On Regression: Part I

On Regression: Part I

Everyone loves doing regressions, but what are they? In the most general sense, a regression model says that the response \( y \) is a noisy observation of a function \( f: \mathbb{R}^p \to \mathbb{R} \) whose argument is the vector \( x \). So if we have \( n \) observations of \( y \) and the \( p \)-vector \( x \), then the \( i^{th} \) entry of \( y \) can be written

\[ y_i = f(x_i) + \epsilon_i, \]

with \( \epsilon_i \sim G \). \( G \) is just some probability law and \( f \) is some function, I've introduced no other conditions. \( G \) might not have a density and \( f \) may not be continuous. In practice, one usually assumes that the \( \epsilon \)'s are \( iid \) from \( G \), but they need not be, as in time series models, for example. For now, we'll stick with \( iid \) errors, a pretty mild assumption unless we're working with spatial or longitudinal data or something like that. Really, I just want to impress that if I'm interested in understanding how variable \( y \) depends on variables \( x_1,\ldots,x_p \), using a regression model can be very flexible and allow for most of the behavior that one could reasonably expect, depending on how we model \( f \) and \( \epsilon \).

That's a much more general setting than that in which most of us think of regression, and for the first couple of years I spent becoming a data nerd, I didn't mean that either when I talked about regression, I just meant a linear model. So let's start with the specific and familiar and work our way toward the general and the weird. Our old friend the Gaussian linear model is just

\[ y_i = x_i \beta + \epsilon_i \]

with \( \epsilon_i \sim N(0,\sigma^2) \). This is the simplest regression model, and it's what a lot of software packages refer to as “regression,'' so no wonder the term has been abused a bit. Notice though that we've made two important assumptions: (1) the function \( f \) is a linear map and (2) the noise is \( iid \) Gaussian. These assumptions are much stronger: we've picked a specific distribution for \( \epsilon \) and we've decided that among the myriad functions that exist, ours is going to be linear. This is great if it's a good approximation of the actual relationship between \( x \) and \( y \), and may be really terrible if it isn't. Let's have a look at some data generated from this model (so they fit the model exactly).

n <- 1000
x <- rnorm(n)
alpha <- 0.4
bet <- 1.2
y <- alpha + x * bet + rnorm(n, 0, 0.81)
dat <- data.frame(cbind(y, x))
names(dat) <- c("y", "x")
fit <- lm(y ~ x, data = dat)
dat$yhat <- fit$fitted.values
ggplot(dat, aes(y = y, x = x)) + geom_point(size = 1) + geom_line(aes(y = yhat), 
    colour = 2)

plot of chunk unnamed-chunk-3

The data certainly seem to lie on a line, but it's a little bit of a messy line, and that's because the magnitude of the noise scale (standard deviation of 0.81) is substantial relative to the magnitude of the effect (1.4). What if I make the line wiggly?

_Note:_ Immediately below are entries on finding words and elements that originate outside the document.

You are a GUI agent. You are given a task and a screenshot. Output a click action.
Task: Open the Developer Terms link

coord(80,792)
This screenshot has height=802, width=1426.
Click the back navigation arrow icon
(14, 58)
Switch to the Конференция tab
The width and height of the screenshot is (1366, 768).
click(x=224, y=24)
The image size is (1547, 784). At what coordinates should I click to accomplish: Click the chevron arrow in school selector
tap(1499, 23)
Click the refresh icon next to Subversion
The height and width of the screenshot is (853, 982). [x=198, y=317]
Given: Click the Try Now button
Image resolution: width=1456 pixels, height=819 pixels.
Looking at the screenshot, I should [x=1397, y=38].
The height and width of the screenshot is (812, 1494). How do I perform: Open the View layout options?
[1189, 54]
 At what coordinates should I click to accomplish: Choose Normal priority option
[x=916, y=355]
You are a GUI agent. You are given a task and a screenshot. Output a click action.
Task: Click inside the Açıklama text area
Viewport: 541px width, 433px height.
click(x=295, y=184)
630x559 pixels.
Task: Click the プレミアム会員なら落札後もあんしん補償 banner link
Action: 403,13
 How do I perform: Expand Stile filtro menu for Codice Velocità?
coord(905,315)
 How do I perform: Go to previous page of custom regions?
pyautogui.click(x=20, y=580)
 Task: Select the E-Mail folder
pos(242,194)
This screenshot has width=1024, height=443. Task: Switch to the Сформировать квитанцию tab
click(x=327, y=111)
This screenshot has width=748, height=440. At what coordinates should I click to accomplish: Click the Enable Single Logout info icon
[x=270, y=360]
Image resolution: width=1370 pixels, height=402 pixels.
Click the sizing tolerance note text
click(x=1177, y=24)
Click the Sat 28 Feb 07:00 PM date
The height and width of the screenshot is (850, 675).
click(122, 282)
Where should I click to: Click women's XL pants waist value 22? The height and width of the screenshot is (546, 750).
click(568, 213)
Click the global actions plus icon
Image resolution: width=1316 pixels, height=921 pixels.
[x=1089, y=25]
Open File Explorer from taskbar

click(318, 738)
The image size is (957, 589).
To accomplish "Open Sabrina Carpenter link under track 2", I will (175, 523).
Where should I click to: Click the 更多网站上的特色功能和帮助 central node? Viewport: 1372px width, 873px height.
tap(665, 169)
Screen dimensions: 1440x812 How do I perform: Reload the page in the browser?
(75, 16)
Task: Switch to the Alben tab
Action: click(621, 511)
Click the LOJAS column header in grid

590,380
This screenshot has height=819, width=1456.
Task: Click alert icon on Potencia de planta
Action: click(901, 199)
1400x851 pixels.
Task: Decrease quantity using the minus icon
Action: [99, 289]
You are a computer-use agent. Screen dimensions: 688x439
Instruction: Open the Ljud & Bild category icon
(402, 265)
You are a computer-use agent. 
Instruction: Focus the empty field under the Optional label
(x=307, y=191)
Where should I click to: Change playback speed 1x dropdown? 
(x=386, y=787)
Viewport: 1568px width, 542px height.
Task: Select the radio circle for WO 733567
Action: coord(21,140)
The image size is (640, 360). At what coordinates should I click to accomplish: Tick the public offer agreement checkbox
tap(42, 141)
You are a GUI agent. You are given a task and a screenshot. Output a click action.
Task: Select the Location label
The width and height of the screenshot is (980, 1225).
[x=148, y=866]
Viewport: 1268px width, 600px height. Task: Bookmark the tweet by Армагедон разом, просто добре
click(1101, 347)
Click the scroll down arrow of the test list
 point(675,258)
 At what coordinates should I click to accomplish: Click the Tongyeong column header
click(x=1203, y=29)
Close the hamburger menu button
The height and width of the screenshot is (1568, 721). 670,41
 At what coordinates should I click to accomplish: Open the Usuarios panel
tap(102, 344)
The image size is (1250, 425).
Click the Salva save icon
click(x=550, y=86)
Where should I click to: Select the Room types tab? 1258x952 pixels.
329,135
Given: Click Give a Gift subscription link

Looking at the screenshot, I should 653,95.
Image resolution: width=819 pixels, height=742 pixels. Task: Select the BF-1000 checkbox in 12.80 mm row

dat$y2 <- dat$y + 0.1 * cos(pi * x)
p1 <- ggplot(dat, aes(x = x, y = y)) + geom_point(size = 1) + ggtitle("straight line")
p2 <- ggplot(dat, aes(x = x, y = y2)) + geom_point(size = 1) + ggtitle("wiggly line")
multiplot(p1, p2, cols = 2)

plot of chunk unnamed-chunk-5

Can you tell the difference? No? Good, neither can I. But why not? The line's not straight anymore, I've added a periodic component. We know the model is wrong. The reason is that the magnitude of the periodic component is small relative to the error variance, so it's just lost in the noise. The linear model is a good approximation of what's actually going on in the data. This is a nice, very simple illustration of why I find the very common objection "you're crazy if you think the data actually fit the assumptions of your model” to be funny. The question is not whether the data were generated by the model. It is, after all, just a model, and there's a reason we use the word model instead of “candidate true state of the world.” Rather, the question is whether the model is reasonably close to what's going on in the data. One of the most famous lines in statistics (a fine distinction, if I do say so myself) is George Box's famous quip “all models are wrong, but some are useful.” That is, I think, the only reasonable way to think about it.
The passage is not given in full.